2. Minimum investment

Sharesies

The minimum investment amount with Sharesies remains at a super-low $0.01. Sharesies offers fractional share investing, so even if a share costs more than the amount of money you want to invest, you can still buy a fraction of that share.

investing in Spark on Sharesies
Investing $1 in Spark got me 0.2522 shares in the company

ASB Securities and Direct Broking

Investors using ASB Securities or Direct Broking must buy enough shares to meet NZX minimum holding requirements. This requirement is currently $1,000.

Winner: Sharesies

3. Brokerage Fees

Brokers charge brokerage fees on every trade i.e. whenever you buy or sell shares. The brokerage fees for each service are:

Sharesies0.5% for trades up to $3,000
Plus 0.1% for amounts above $3,000
ASB Securities$15 for trades up to $1,000
$30 for trades between $1,000 and $10,000
0.3% for trades over $10,000
Direct Broking$29.90 for trades up to $15,000
Plus 0.2% for amounts above $15,000

The table below shows the brokerage fee that would apply to different dollar amounts invested (ASB Securities and Direct Broking show n/a for $100 invested because this falls below the minimum investment amount).

brokerage fees comparison

The result is that Sharesies is significantly cheaper, especially for smaller investment amounts. The only thing to watch out for when brokerage is so cheap, is that it could facilitate “taking a punt” or “dabbling” in various companies, while high brokerage fees encourages investors to thoroughly evaluate a company before investing.

Winner: Sharesies

4. Total cost of ownership

With Sharesies, brokerage is not the only fee you’ll pay.

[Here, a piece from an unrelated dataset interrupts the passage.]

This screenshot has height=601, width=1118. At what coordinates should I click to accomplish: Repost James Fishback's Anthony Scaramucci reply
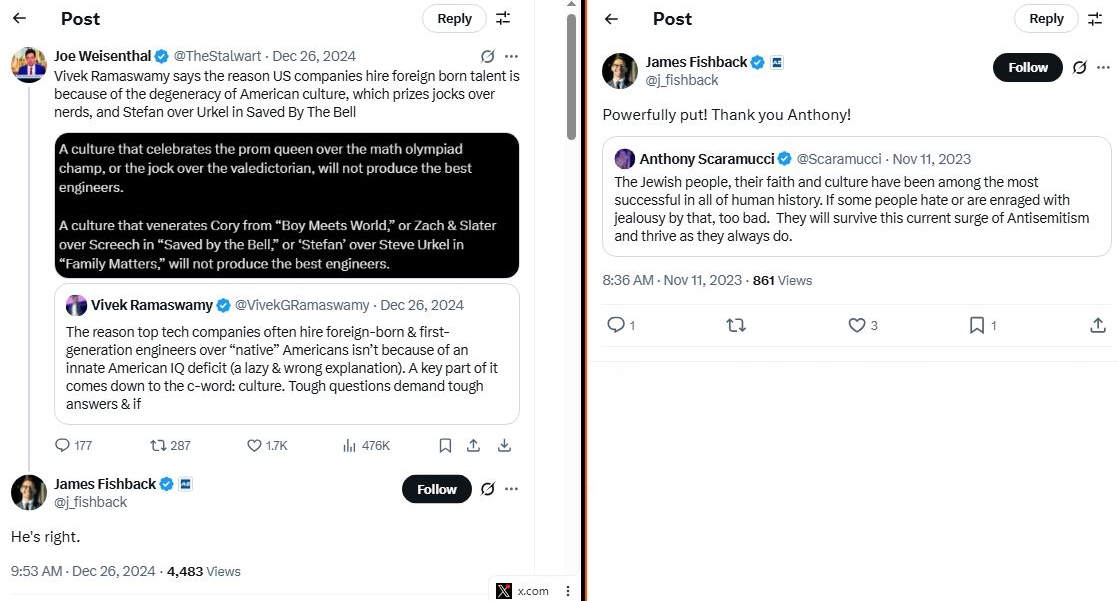tap(735, 325)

Sharesies will charge you a monthly/annual account fee, while ASB Securities and Direct Broking don’t.

Sharesies fees
Sharesies account fee

Therefore we need to factor the account fee into the total cost of owning your shares. The total cost of owning your shares includes:

  • Brokerage fees to buy the shares
  • Account fees to hold the shares
  • Brokerage fees to sell the shares

The table below compares the total cost of ownership over 10 years (given shares are a long-term investment), of shares bought through each broker, for various portfolio sizes, and various number of companies in the portfolio:

Most of the time buying shares through ASB Securities or Direct Broking will give you the lowest cost of ownership (e.g. a $10,000 portfolio spread evenly across 3 different shares has a total cost of ownership of $396 on Sharesies and $180 on Direct Broking). Direct Broking is like buying a more expensive car upfront, and never having to pay anything to maintain it, while Sharesies is like buying a cheap car, but having to pay for maintenance regularly.

However, Sharesies does work out cheaper overall when you’re investing in smaller parcels of shares. Just be careful that with small investment amounts, their account fee makes up a horribly large percentage of your portfolio.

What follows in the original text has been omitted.